**What this task involves**
State the number of lines below in which the word "القولون" appears. Nothing else belongs in the answer.

**Source information**
▼▼▼

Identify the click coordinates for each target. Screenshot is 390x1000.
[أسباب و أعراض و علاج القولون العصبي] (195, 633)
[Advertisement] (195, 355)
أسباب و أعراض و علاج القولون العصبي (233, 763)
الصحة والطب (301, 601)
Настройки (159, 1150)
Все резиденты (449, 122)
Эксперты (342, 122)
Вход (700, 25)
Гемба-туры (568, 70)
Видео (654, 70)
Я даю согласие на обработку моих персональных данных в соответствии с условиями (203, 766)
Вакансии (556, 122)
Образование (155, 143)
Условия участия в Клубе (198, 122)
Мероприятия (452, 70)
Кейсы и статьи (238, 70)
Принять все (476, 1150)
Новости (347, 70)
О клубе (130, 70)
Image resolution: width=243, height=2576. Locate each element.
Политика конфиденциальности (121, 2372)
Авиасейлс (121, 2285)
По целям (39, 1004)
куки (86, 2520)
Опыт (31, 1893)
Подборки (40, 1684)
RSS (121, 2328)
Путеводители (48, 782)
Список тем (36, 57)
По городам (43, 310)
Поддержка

▲▲▲
▼▼▼

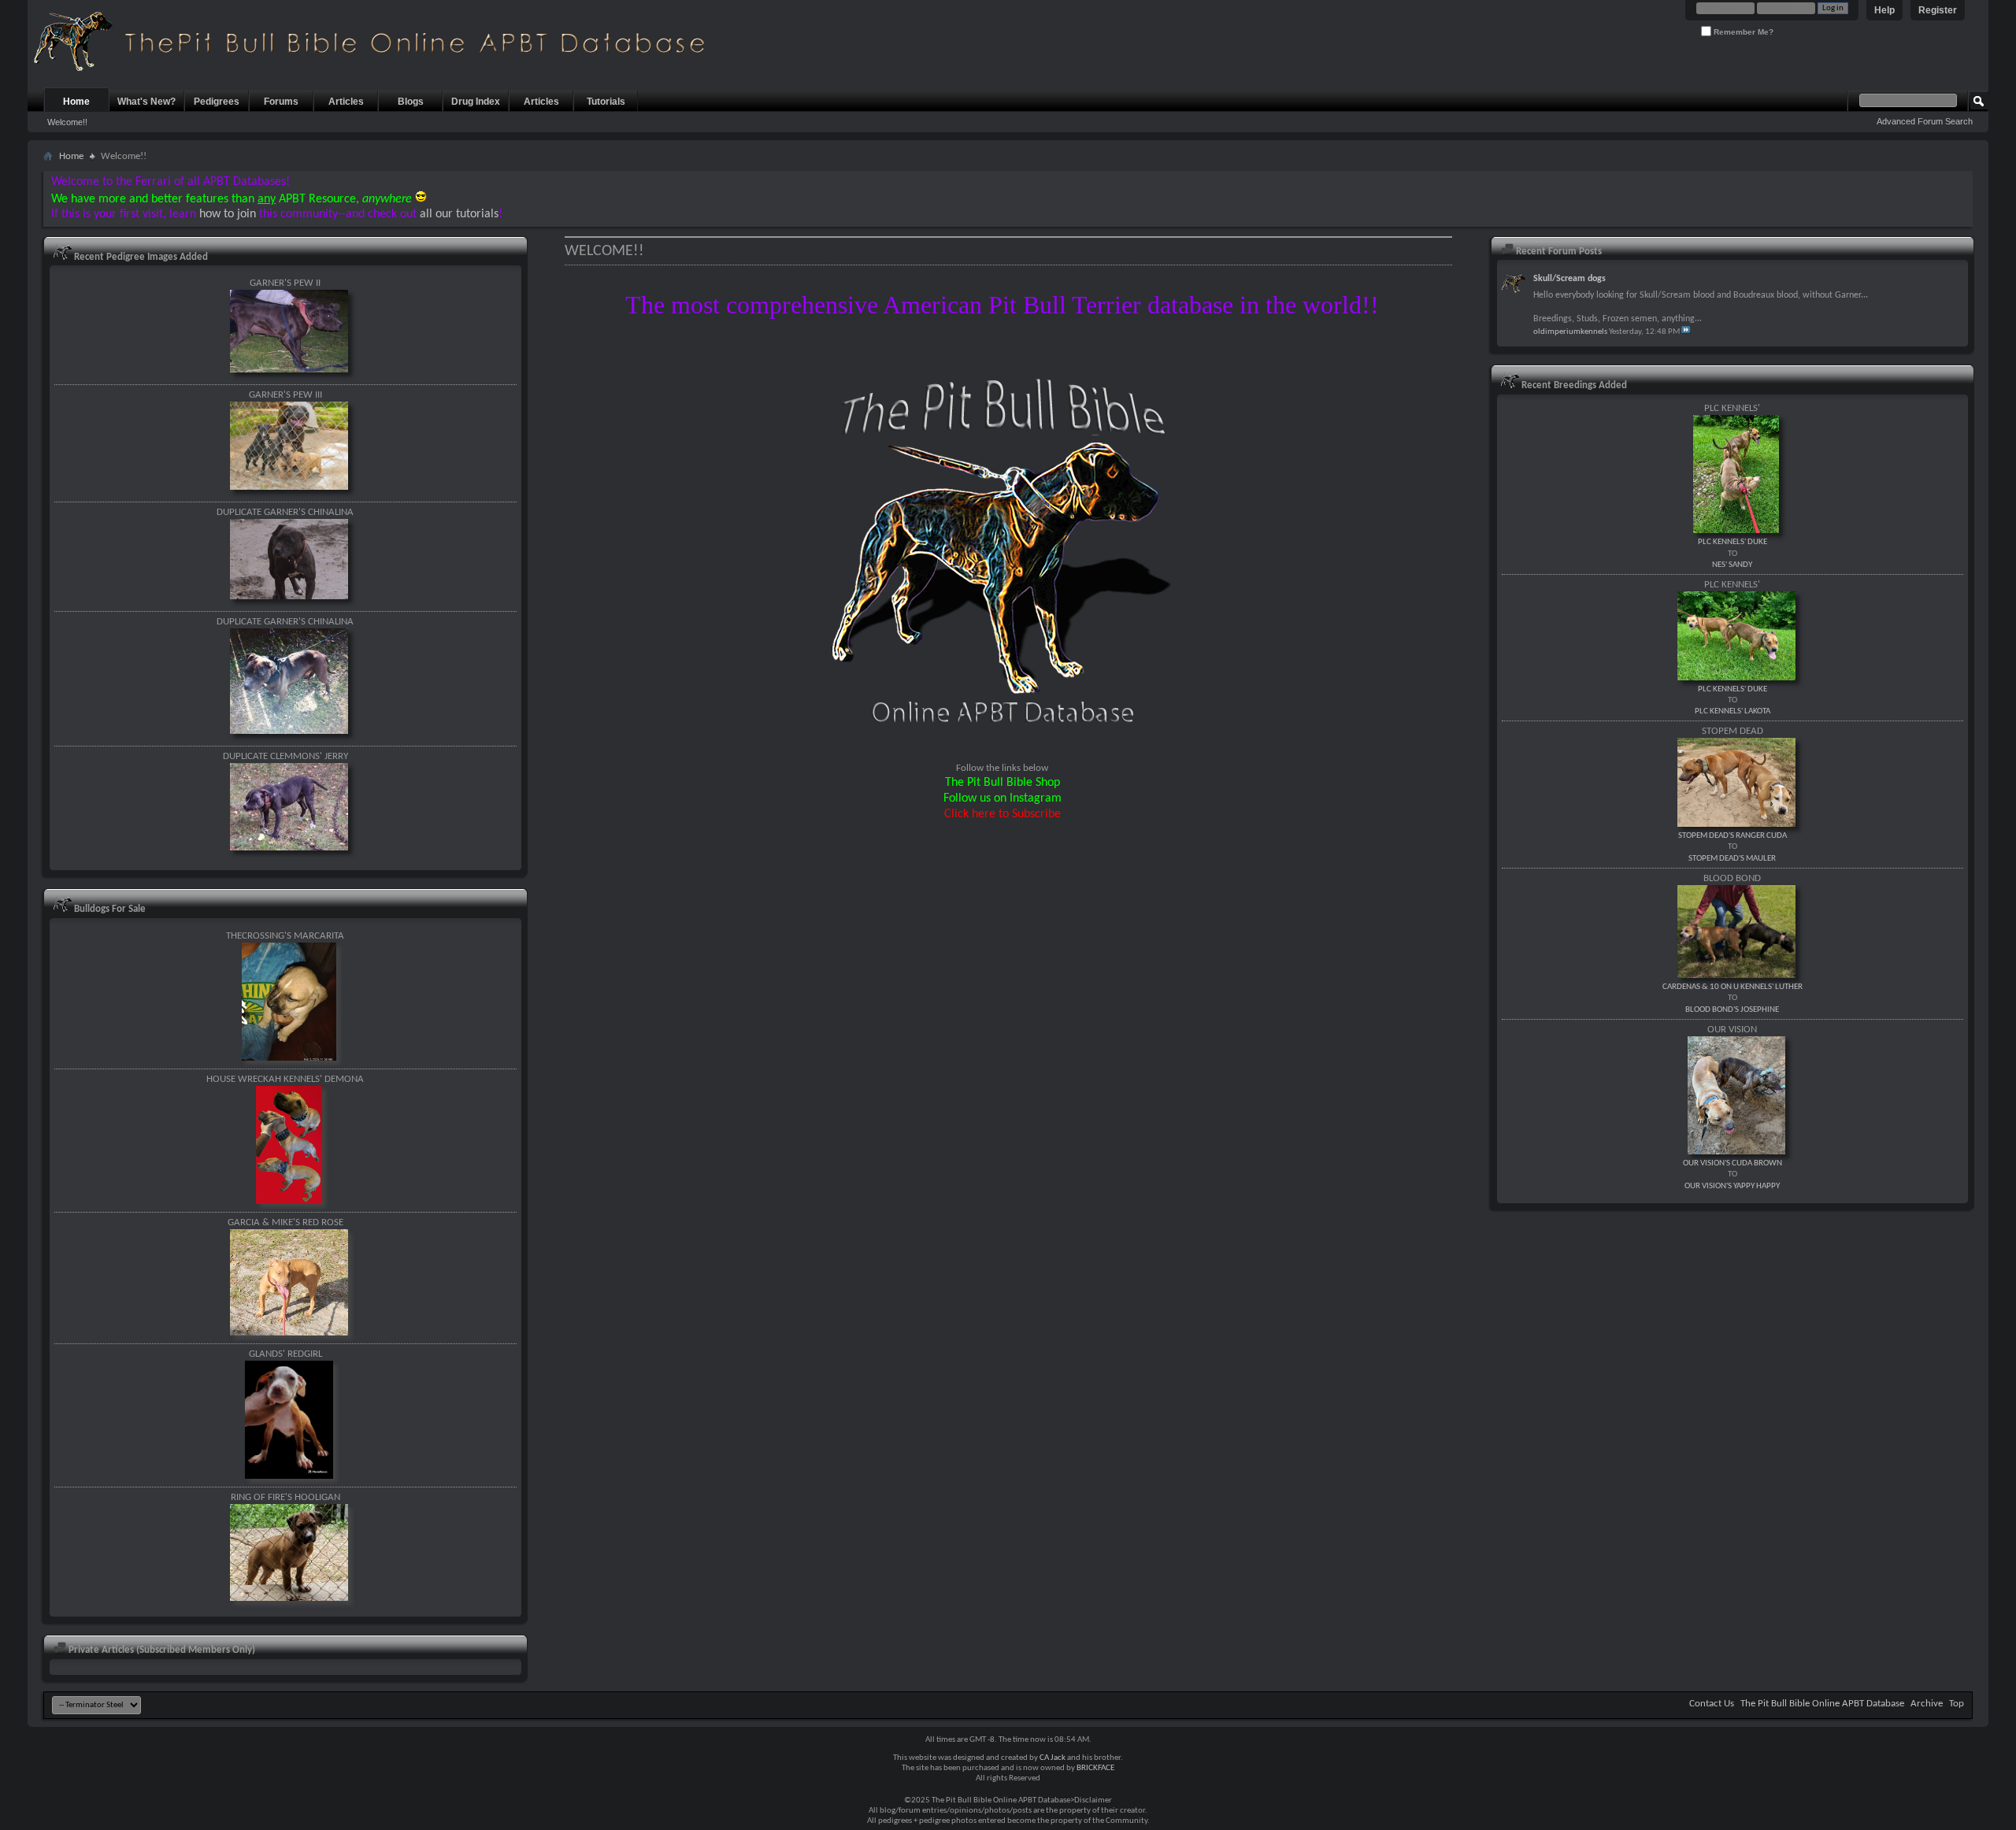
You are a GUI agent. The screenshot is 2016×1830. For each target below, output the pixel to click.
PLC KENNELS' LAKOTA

▲▲▲

**Task solution**
2